130 A. 379 | Conn. | 1925
The various errors assigned by the appellant are grouped in his brief for purposes of argument, and will be stated and discussed in this opinion, as so presented.
The first alleged error is that the court incorrectly held that the facts found brought the case within the purview of General Statutes, § 5277, which secures the payment to the wife upon an insurance policy effected by her husband with her as the beneficiary, or when she takes the benefit of a policy transferred to her, free from all claims of creditors, subject to certain other provisions not material to the present discussion. In the construction of statutes of other States of similar import and of like purpose, there is not an unanimity of authority, and as we have arrived at a conclusion favorable to the contention of the defendant Meyer on other grounds, it is not necessary to pass upon this question.
The second point alleges error in that the court, upon the facts found, ruled that a trust existed in favor of Meyer, and that the private oral agreement between Mayo and Meyer was valid against the appellant. The defendant Slade insists that the payment *346 of the premium by Meyer, the delivery of the policy to her and her continuous possession thereafter, and her agreement with Mayo, cannot reach the proceeds of the policy as against the appellant, a bona fide attaching creditor; that in order to effect a trust settlement in favor of Meyer, a disposition to that effect should have been included in the instrument itself; and further, that all oral agreements simultaneous with the execution and delivery of the policy are merged in its terms and cannot modify it, since the policy itself provides the manner of payment of the proceeds. This does not meet the ruling of the trial judge, which was not that the provisions of the contract — terms of the policy — were modified, but that the equitable title to the instrument itself and its proceeds passed to Meyer. The defendant Slade further claims that it does not appear from the finding that any changes or modifications were made in the policy, and that by its express provision no change or modification could be made, except by written agreement. This is true, but no attempt was made to alter the contract. The agreement of Mayo and Meyer was not to modify the contract, but to change its ownership, and to make the proceeds, upon the maturity of the policy, payable not to Mayo, legally entitled thereto by its terms, but to Meyer as equitable owner of whatever Mayo would otherwise have had.

● Information provided:

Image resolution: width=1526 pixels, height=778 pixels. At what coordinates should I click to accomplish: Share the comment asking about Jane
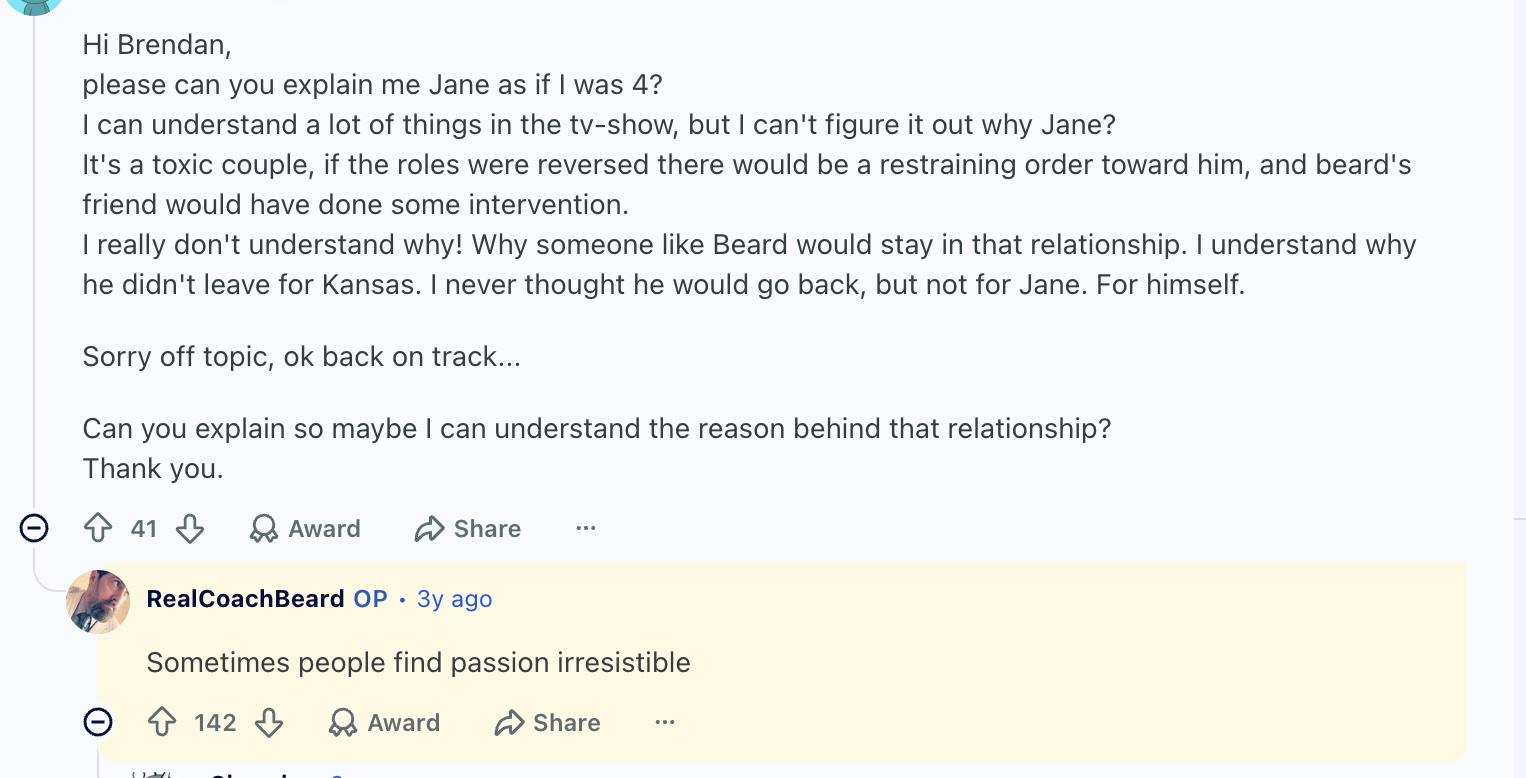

● Written instruction A:
Answer these three questions using the court opinion:
(i) Which section of the General Statutes does the first alleged error concern?
(ii) In whose favor did the court rule that a trust existed?
(iii) By its express provision, what was the only way the policy could be changed or modified?
● Written instruction B:
Sum up the court opinion in two sentences.

● Written reply A:
(i) § 5277
(ii) Meyer
(iii) By written agreement

● Written reply B:
The opinion does not decide whether General Statutes § 5277 applies, because it reaches a conclusion favorable to the defendant Meyer on other grounds. It holds that the trial judge did not rule that the policy's terms were modified but that equitable title to the policy and its proceeds passed to Meyer, since the agreement between Mayo and Meyer changed the policy's ownership rather than the contract itself.